[Target position listing]
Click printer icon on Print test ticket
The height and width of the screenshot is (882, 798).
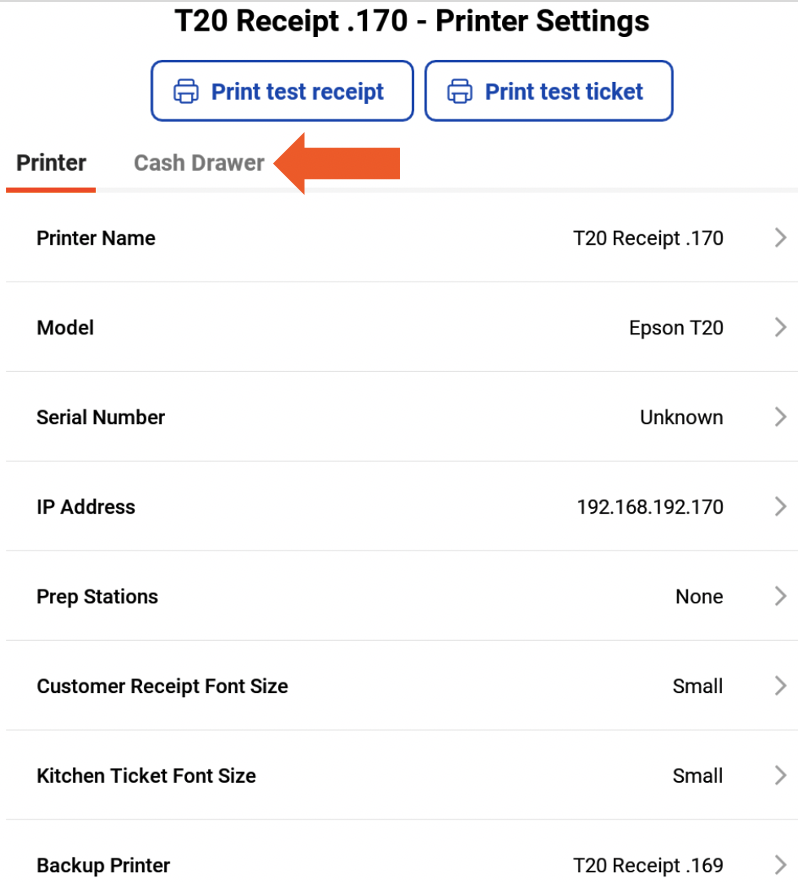(x=459, y=92)
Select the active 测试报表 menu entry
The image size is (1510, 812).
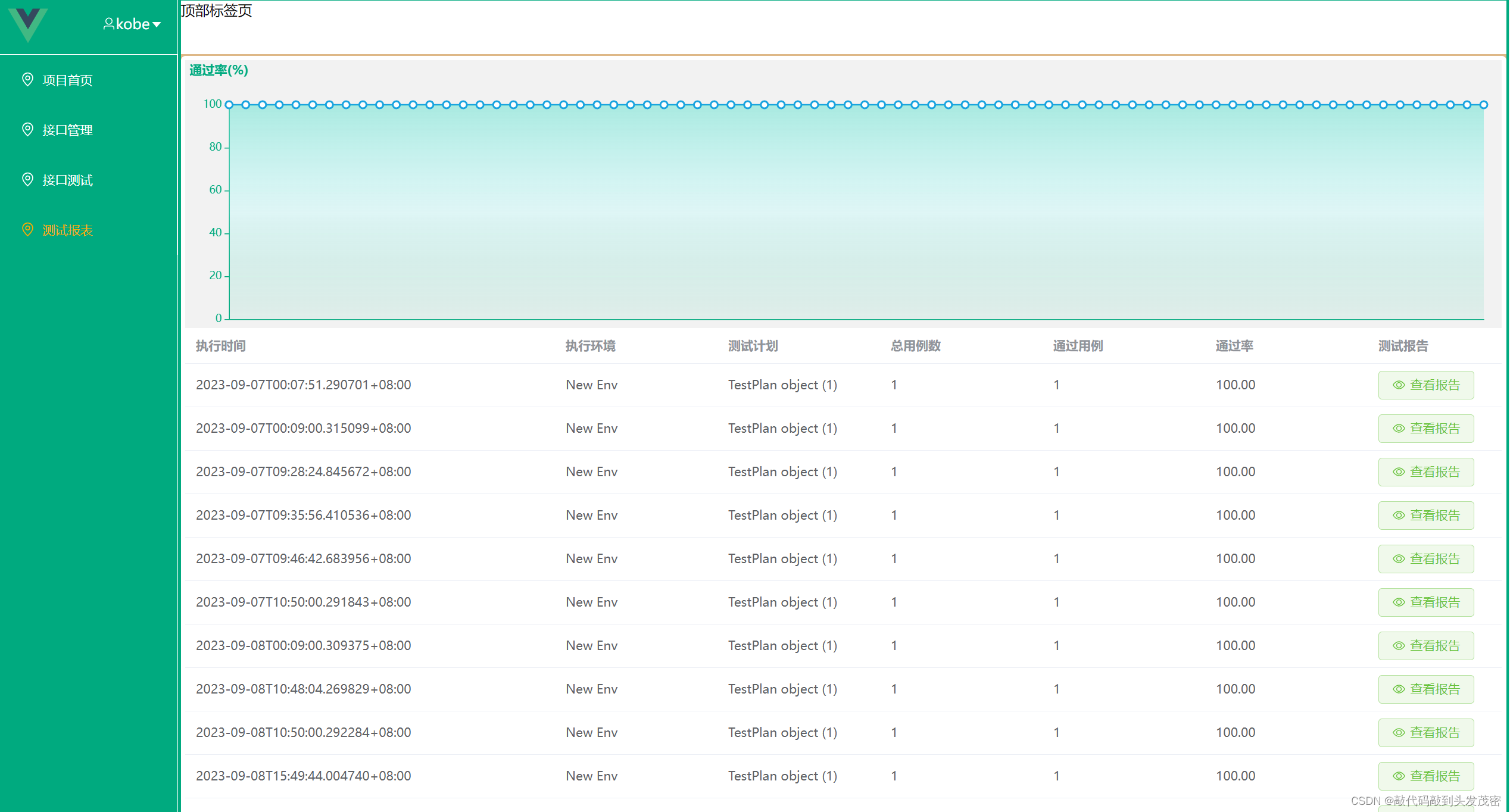pos(67,230)
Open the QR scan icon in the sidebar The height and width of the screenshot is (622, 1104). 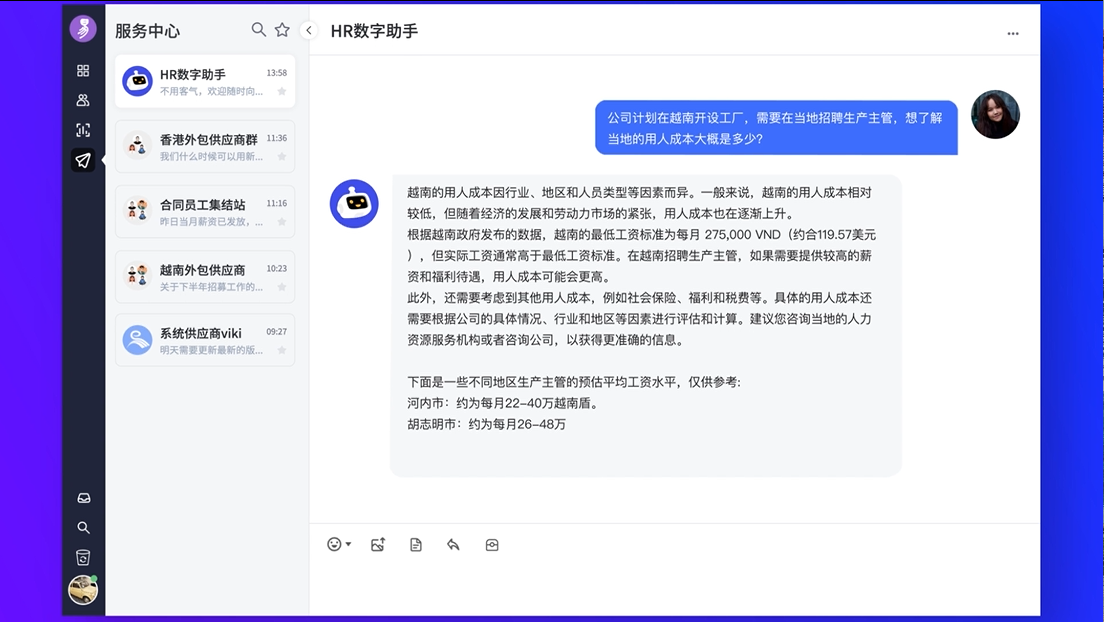(84, 130)
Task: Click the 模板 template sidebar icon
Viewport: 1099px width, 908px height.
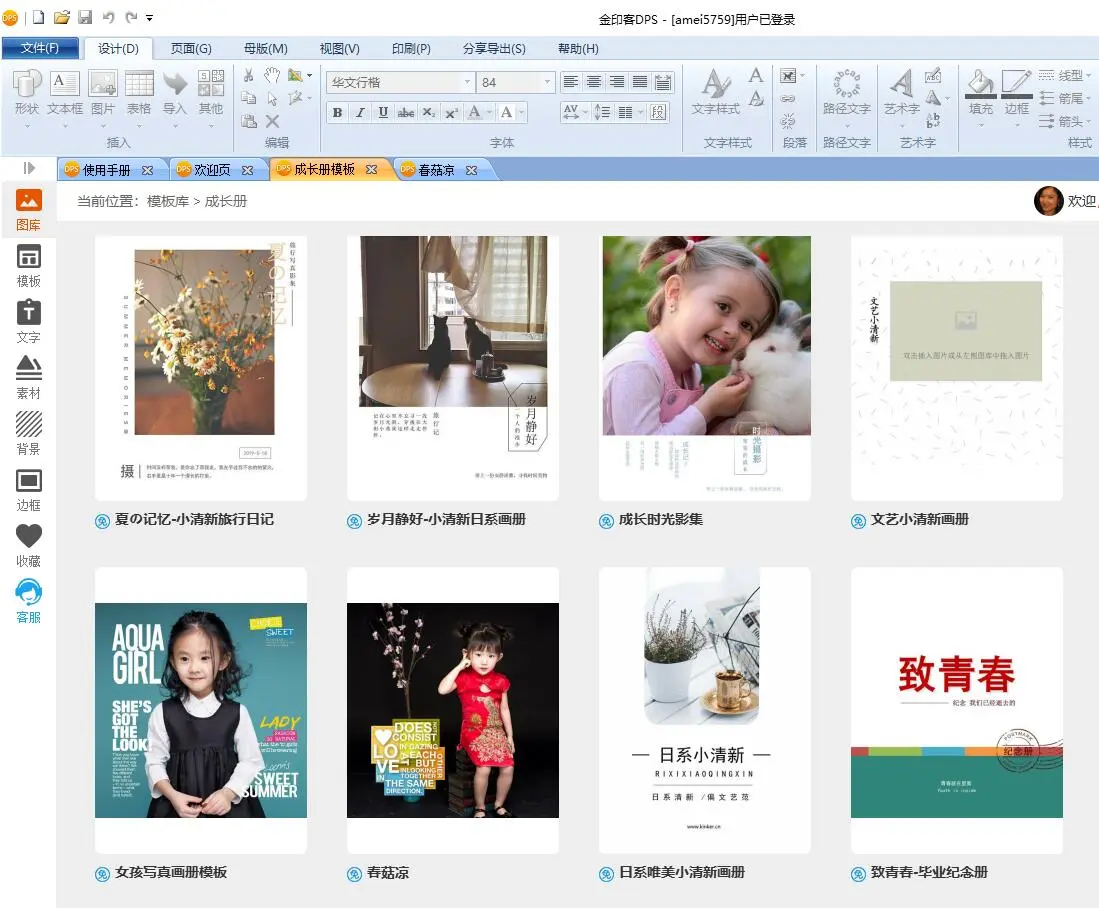Action: pyautogui.click(x=28, y=265)
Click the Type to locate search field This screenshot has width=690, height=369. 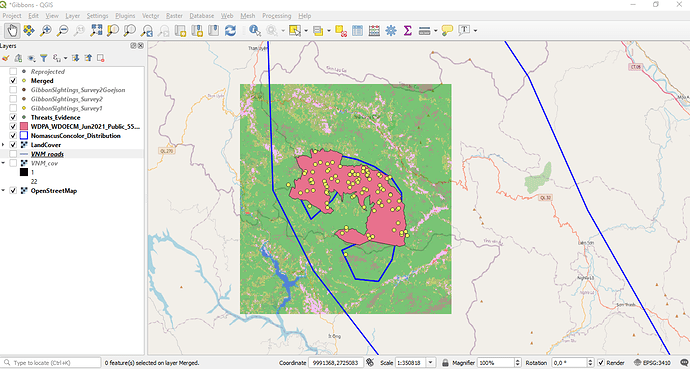click(51, 363)
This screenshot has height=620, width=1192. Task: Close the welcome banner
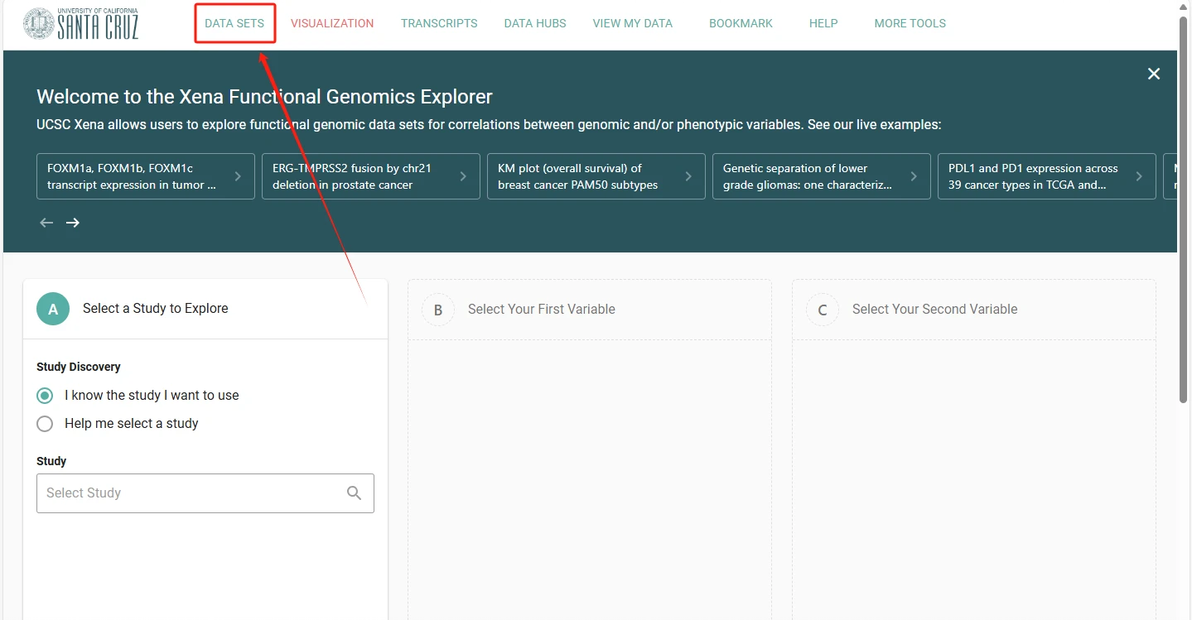1153,74
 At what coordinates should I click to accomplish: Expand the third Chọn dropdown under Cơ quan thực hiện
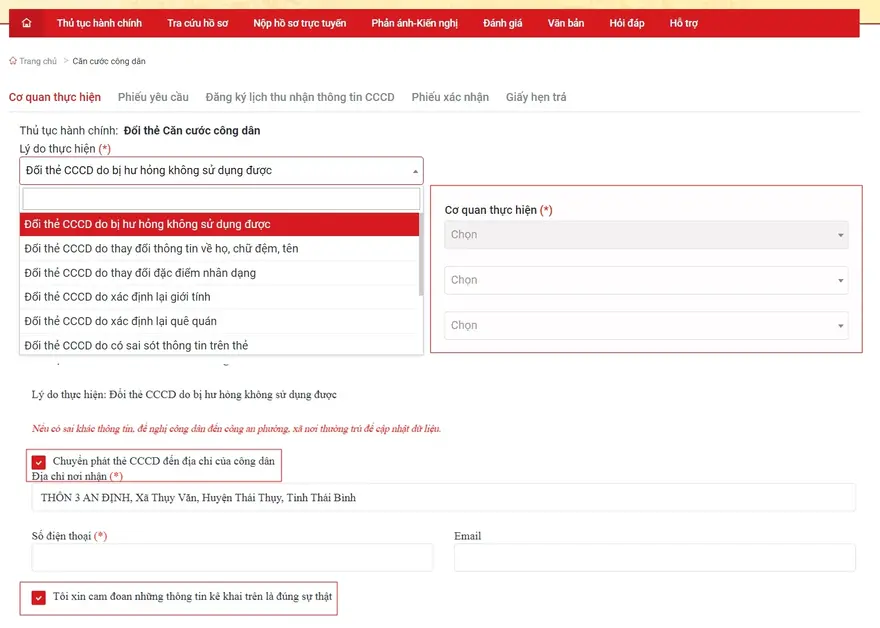(x=647, y=325)
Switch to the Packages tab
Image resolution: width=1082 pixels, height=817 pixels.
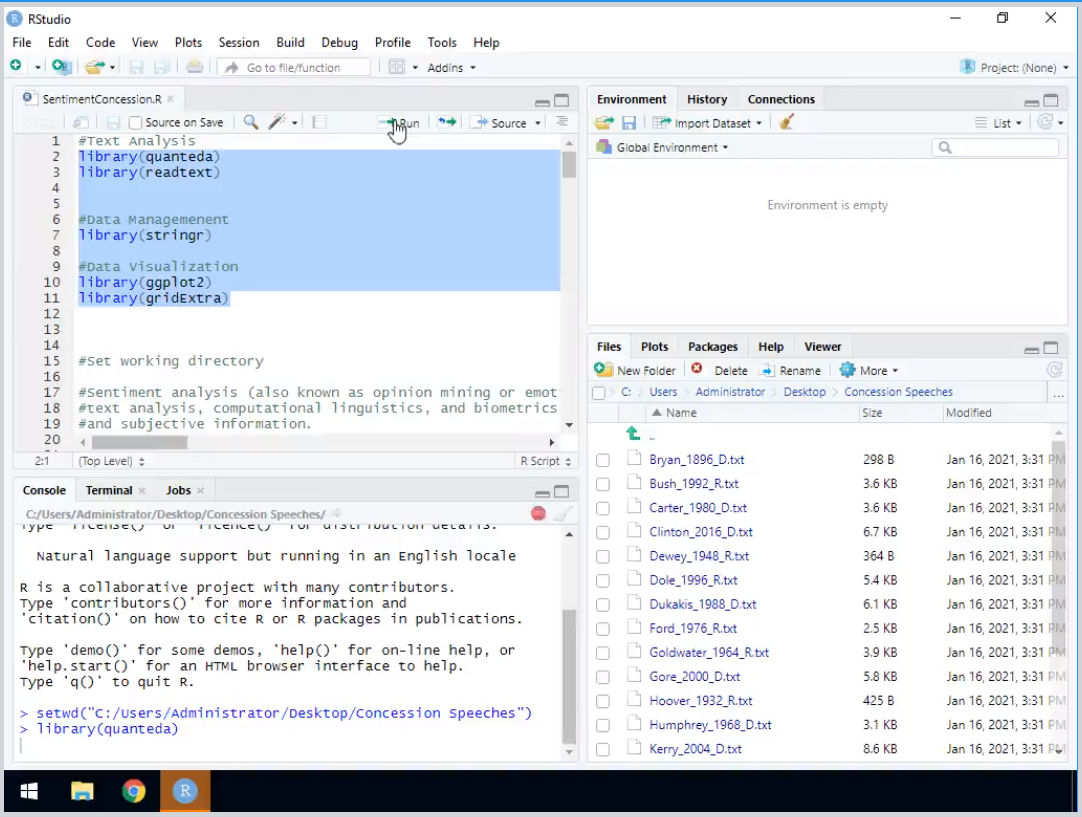coord(712,346)
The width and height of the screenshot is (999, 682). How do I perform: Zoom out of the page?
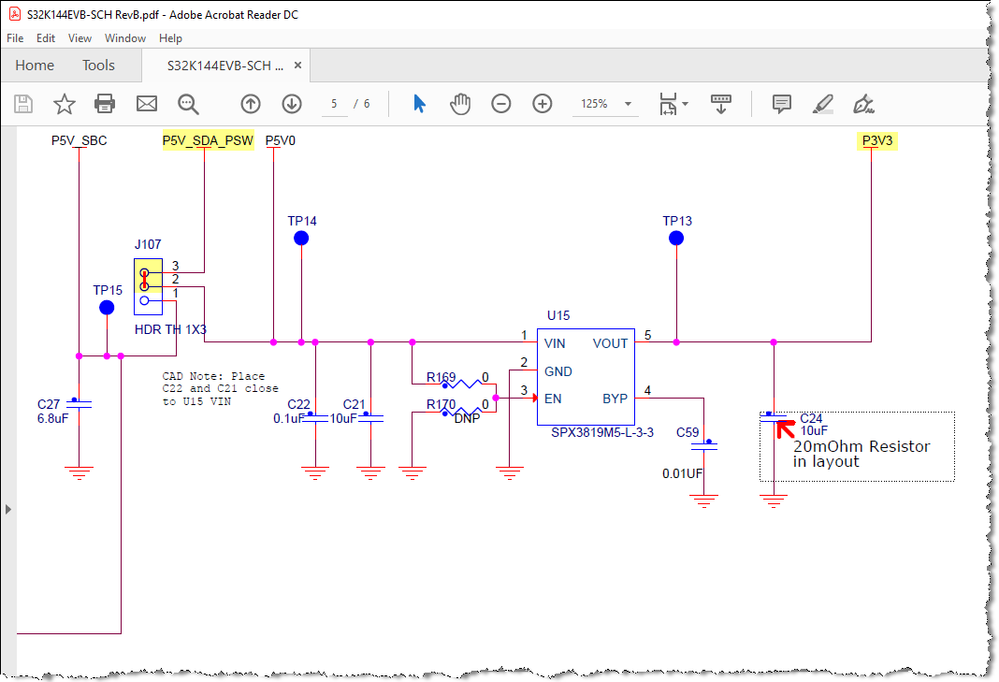[x=500, y=103]

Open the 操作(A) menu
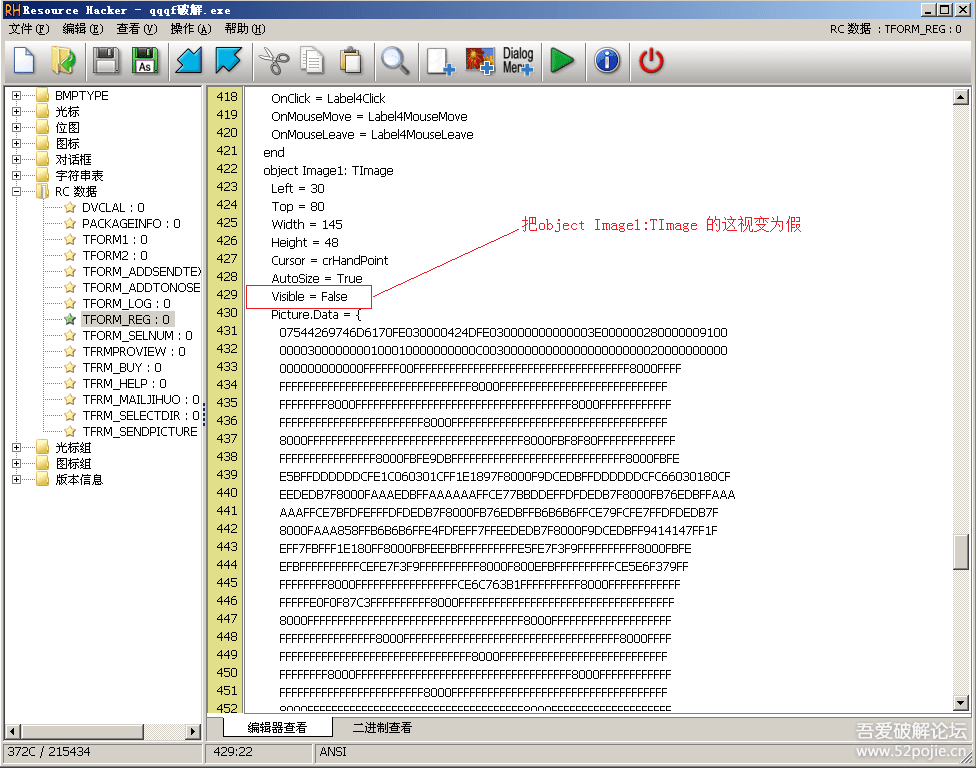(190, 29)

**What is needed:** Rewrite the stretch of the listing from the line containing "Switch to the Packages tab" through the end, putting "Plugins" in place of "Packages" and keeping everything else the same. Please leave the pictures out of your answer.

**Answer to the exercise:**
Switch to the Plugins tab
Image resolution: width=1082 pixels, height=817 pixels.
coord(712,346)
The width and height of the screenshot is (999, 682). How do I perform: Zoom out of the page?
[x=500, y=103]

Open the 操作(A) menu
(190, 29)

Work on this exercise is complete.